At dinner, if Eleanor was away, Missy presided as the president’s hostess. “She always did it the right way,” the president’s cousin Margaret Suckley recalled. “She had great tact. She knew when to escort people in, how to seat a table, and how to keep the conversation going with charm and ease. She was very gracious in handling people.” She could get along with anybody, her friend Barbara Curtis remarked, from the king and queen to the butlers and the maids. “Without making a point of it, she had absorbed certain upper-class mannerisms over time.”
Though Missy would often have only minutes to change from her secretarial attire to her evening clothes, she took great pride in her appearance. Her closet was filled with elegant clothes, including, one of her relatives recalled, a few fabulous nightgowns which she liked to wear as evening gowns. “Missy could be the most glamorous woman in the room,” Lillian Parks observed, “her chandelier earrings swaying.”
But to list all the things Missy did, numerous as they were, is to circumscribe her value in the White House. “Missy was an operator,” journalist Eliot Janeway observed. “She was on terms of absolute equality with all the figures she dealt with—[press secretary] Steve Early, [appointments secretary] Marvin Mclntyre, [adviser] Sam Rosenman, [speechwriter] Robert Sherwood.” Because her judgment of people was so “instinctively sound,” the president valued her reactions on everything.
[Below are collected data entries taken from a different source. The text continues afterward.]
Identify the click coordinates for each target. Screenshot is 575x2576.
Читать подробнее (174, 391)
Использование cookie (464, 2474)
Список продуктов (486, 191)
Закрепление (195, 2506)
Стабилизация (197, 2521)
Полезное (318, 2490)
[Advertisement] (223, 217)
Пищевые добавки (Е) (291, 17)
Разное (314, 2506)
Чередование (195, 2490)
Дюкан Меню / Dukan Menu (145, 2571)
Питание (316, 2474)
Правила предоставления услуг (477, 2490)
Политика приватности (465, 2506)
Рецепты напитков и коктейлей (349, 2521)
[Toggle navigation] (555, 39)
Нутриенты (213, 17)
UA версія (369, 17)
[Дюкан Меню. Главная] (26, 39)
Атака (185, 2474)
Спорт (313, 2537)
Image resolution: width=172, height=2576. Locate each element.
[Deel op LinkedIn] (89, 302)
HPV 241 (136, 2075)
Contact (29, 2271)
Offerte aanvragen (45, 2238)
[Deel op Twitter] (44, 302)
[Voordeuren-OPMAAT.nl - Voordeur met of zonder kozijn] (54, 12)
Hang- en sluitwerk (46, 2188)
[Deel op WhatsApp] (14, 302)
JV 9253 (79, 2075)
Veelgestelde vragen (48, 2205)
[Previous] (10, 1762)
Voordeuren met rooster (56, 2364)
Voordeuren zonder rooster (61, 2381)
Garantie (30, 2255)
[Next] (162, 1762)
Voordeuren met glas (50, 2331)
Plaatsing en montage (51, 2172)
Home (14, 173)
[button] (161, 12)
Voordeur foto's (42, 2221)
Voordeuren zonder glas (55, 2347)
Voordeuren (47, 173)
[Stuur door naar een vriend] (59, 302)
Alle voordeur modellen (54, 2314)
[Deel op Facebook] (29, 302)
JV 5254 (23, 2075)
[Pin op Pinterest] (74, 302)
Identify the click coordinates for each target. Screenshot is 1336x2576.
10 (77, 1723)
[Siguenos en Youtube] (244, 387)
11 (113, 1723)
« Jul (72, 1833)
Her shrewd observation that a sarcastic passage in a letter “didn’t sound like him” smoothed many a ruffled temper. “She was one of the few people who could say ‘No’ to the President and say it in a way he could take,” Rosenman said.
During the 1936 campaign, a turgid speech on finance had been prepared for the president to deliver at Forbes Field. With the speechwriters present, the president started reading the draft aloud. Before he reached the end of the second page, Missy stood up and announced: “By this time the bleachers are empty and the folks are beginning to walk out of the grandstand.” As she walked out of the room, everyone burst into laughter. The draft was discarded.
Over the years, Eleanor had come to terms with Missy’s primacy in Franklin’s working life. “For some reason,” Anna’s son Curtis Roosevelt mused, “perhaps because Missy came from a lower social class, Eleanor was not threatened by her the way she was with Lucy Mercer.”
At the same time, Eleanor knew that, without Missy to attend to Franklin’s personal needs, the independent life she had labored to create for herself would be impossible to maintain. “Missy alleviated Mother’s guilt,” Elliott Roosevelt observed; “knowing Missy was always there allowed Mother to come and go as she pleased without worrying about Father or feeling she was neglecting her wifely duties.”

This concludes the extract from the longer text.